Important: treatment of psoriasis at home with folk remedies should be carried out with caution and strictly according to the doctor's prescription. Such treatment will help one patient, while in another it can cause an exacerbation and rapid spread of inflammation. Therefore, if, against the background of therapy, the patient's condition has worsened, it is necessary to stop him immediately and consult a doctor.

Home treatment for psoriasis

When treating psoriasis at home, it is important to follow dietary recommendations, lead a healthy lifestyle, rule out bad habits and strictly follow all the prescriptions of a dermatologist.

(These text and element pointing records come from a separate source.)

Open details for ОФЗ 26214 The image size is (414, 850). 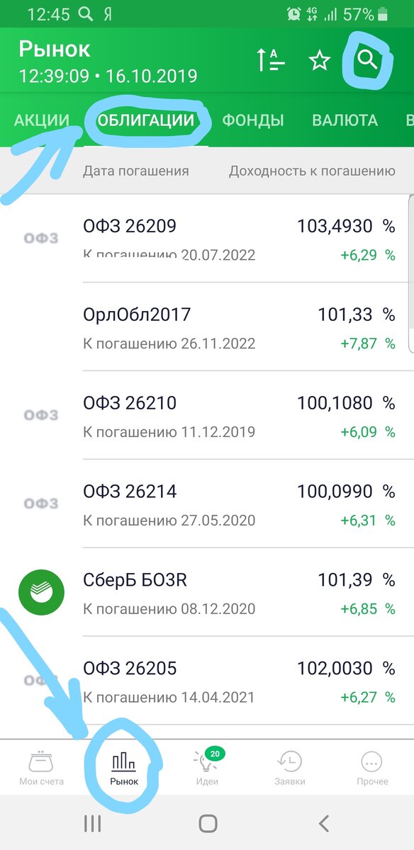pos(213,503)
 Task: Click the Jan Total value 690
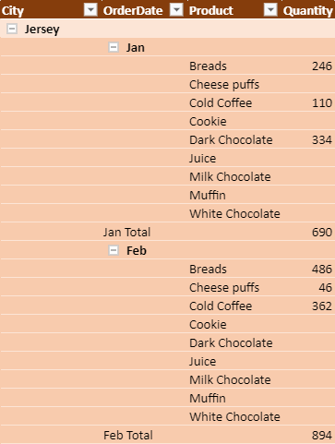point(322,233)
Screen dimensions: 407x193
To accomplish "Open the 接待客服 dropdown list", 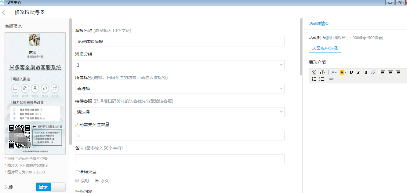I will point(180,112).
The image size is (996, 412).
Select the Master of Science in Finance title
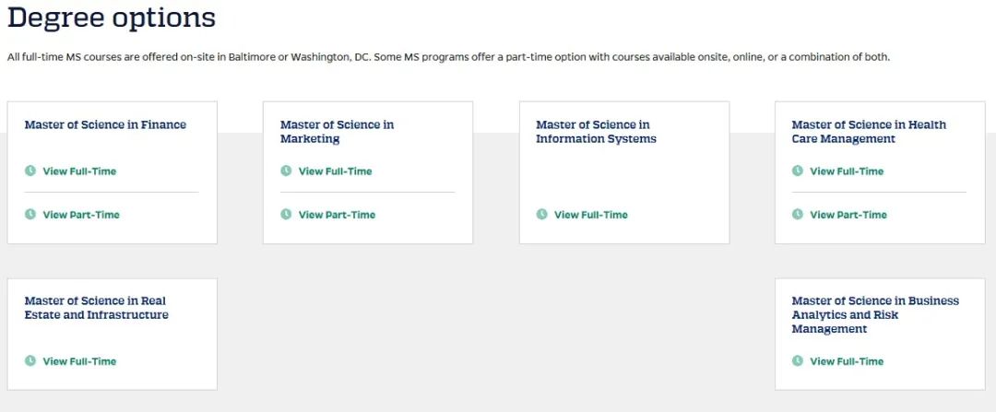point(105,124)
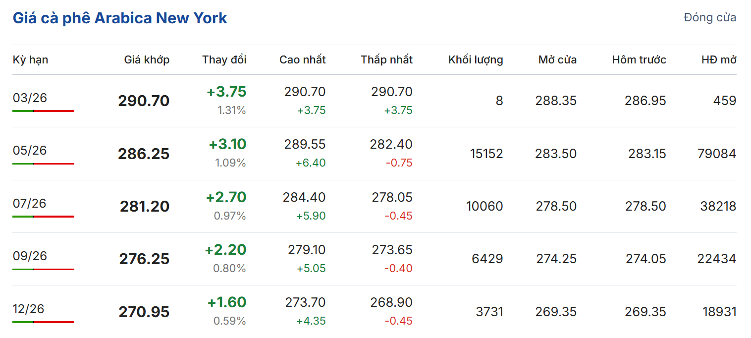Select the 12/26 contract term
751x338 pixels.
[30, 309]

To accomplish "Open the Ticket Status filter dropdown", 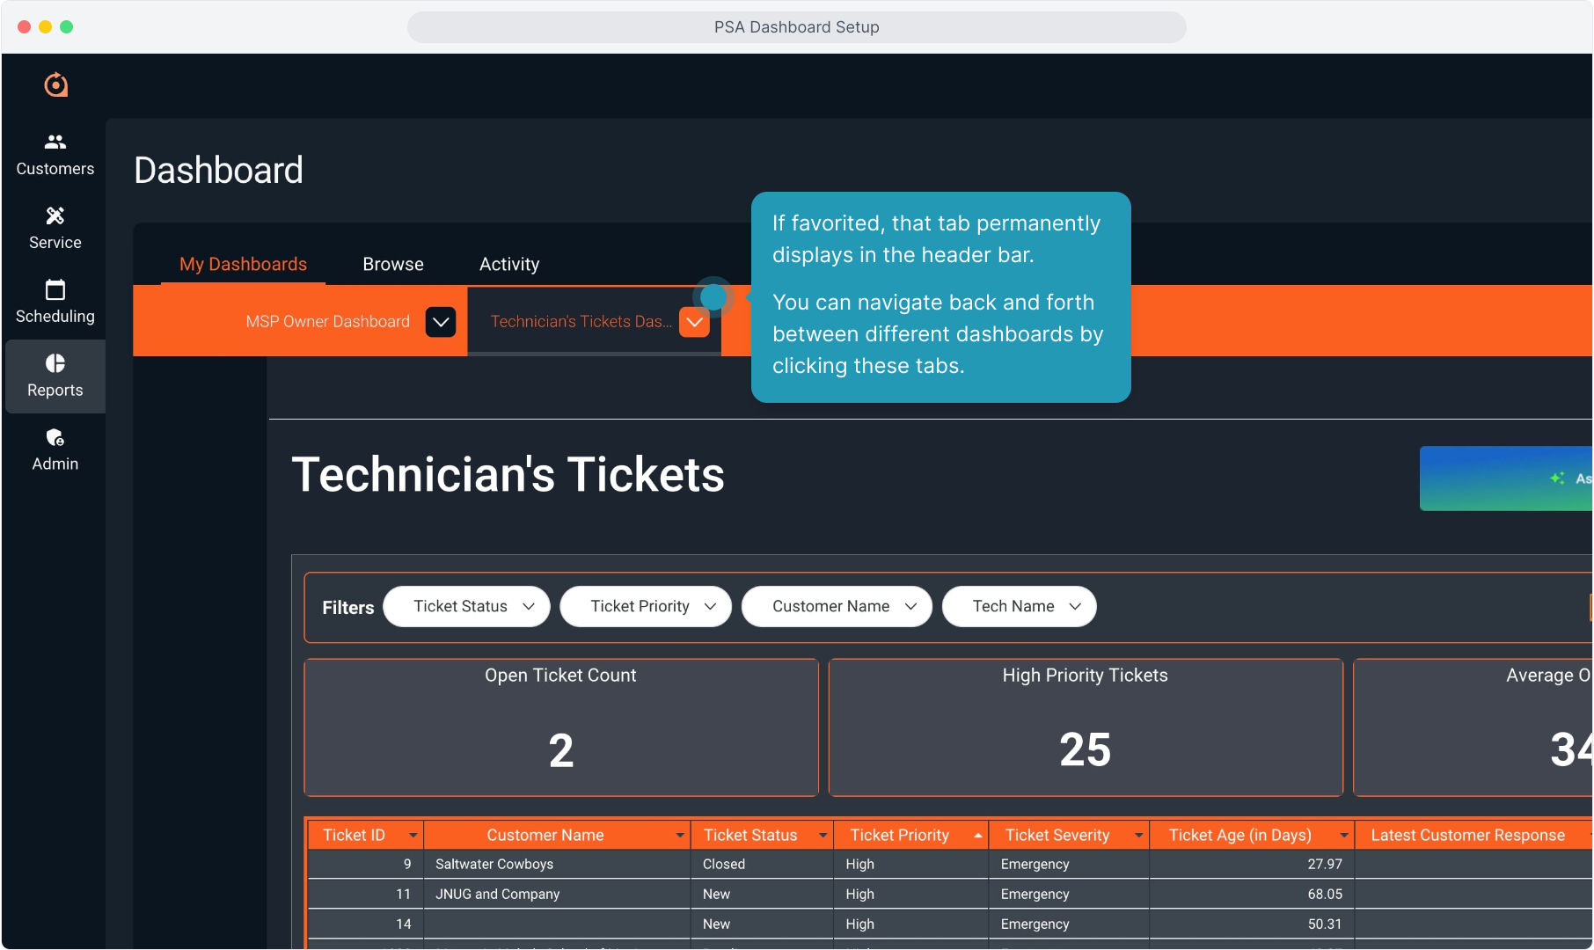I will tap(466, 607).
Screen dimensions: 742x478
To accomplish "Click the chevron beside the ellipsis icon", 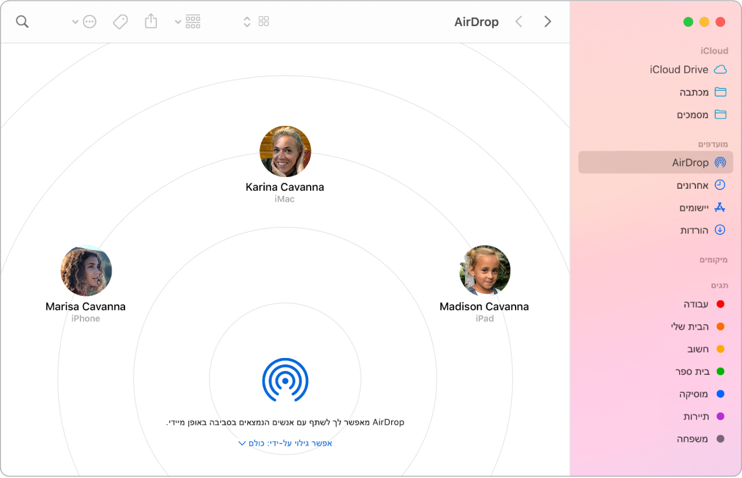I will tap(74, 21).
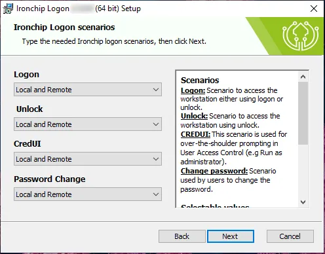Click the scroll-down arrow in the Scenarios panel
325x254 pixels.
click(x=303, y=202)
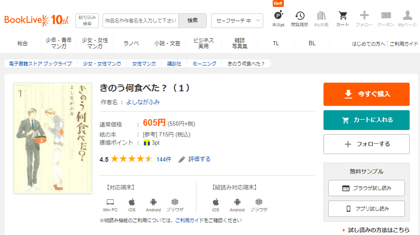Select the 少年・青年マンガ category tab
The image size is (420, 235).
59,43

How to cure psoriasis at home? Some patients try to cleanse themselves of toxins and toxins using all kinds of unconventional methods (enemas, etc. ). This can give exactly the opposite result - the work of the digestive tract will be disrupted and an exacerbation will begin. Modern medicine recognizes cleansing of the body in the form of proper nutrition and the elimination of bad habits.

It is important to follow all the prescriptions of the doctor and pay attention to how the prescribed therapy works. If it is not effective enough, the doctor will replace the treatment, achieving the maximum therapeutic effect.